_Given records_.

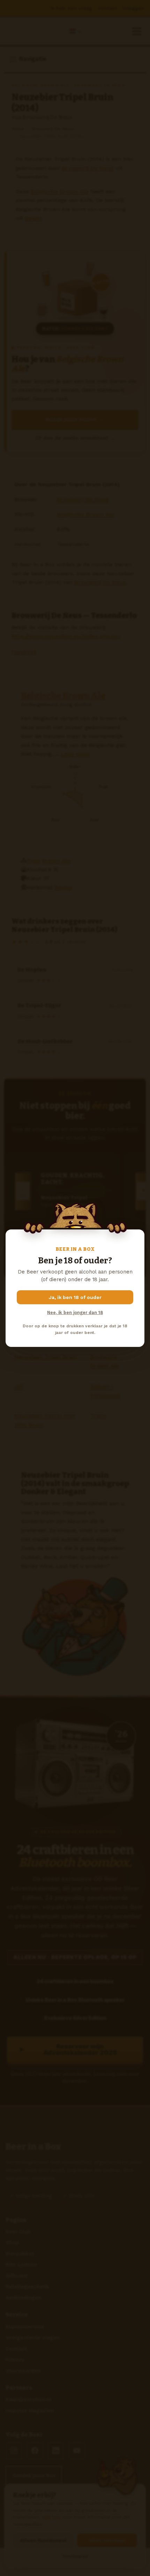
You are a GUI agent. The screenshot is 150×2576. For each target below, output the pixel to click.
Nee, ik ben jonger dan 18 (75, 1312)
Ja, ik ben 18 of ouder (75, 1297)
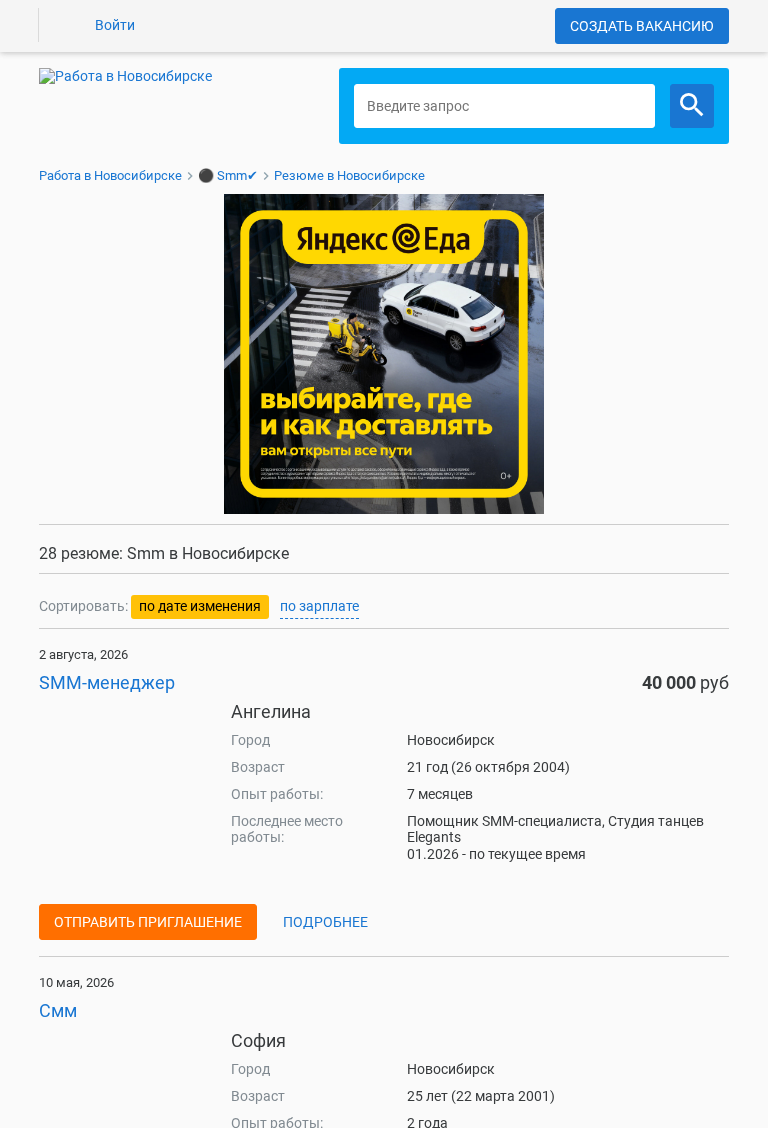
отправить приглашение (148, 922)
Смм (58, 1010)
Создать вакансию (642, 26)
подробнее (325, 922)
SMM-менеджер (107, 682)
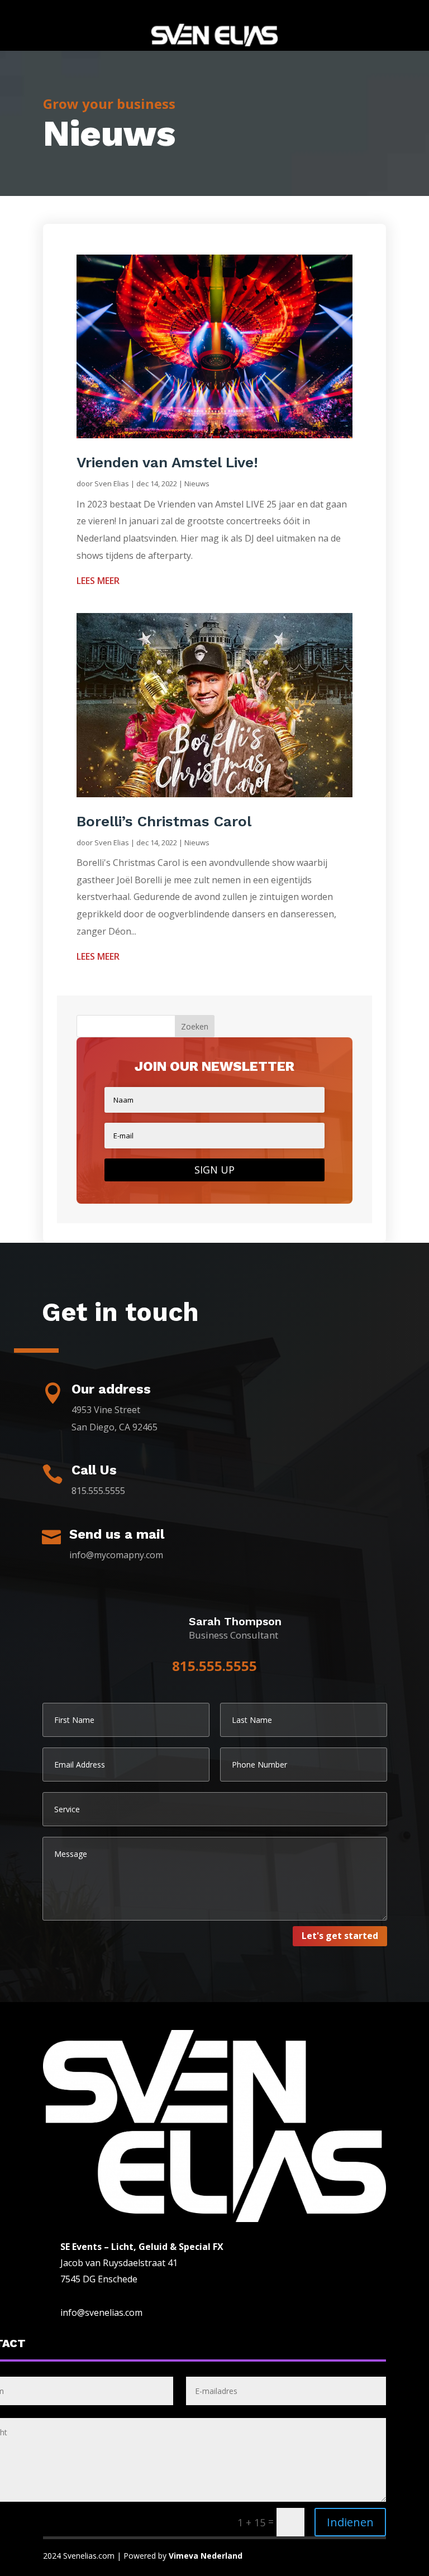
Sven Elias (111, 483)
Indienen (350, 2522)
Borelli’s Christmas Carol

_Exercise_. Beginning with the line that holds "Создать вакансию (642, 26)", write out exactly the lines down to the end of the material above, and no others. Pictures are not part of the copy.

_Reply to the exercise_.
Создать вакансию (642, 26)
подробнее (325, 922)
SMM-менеджер (107, 682)
Sven Elias (111, 483)
Indienen (350, 2522)
Borelli’s Christmas Carol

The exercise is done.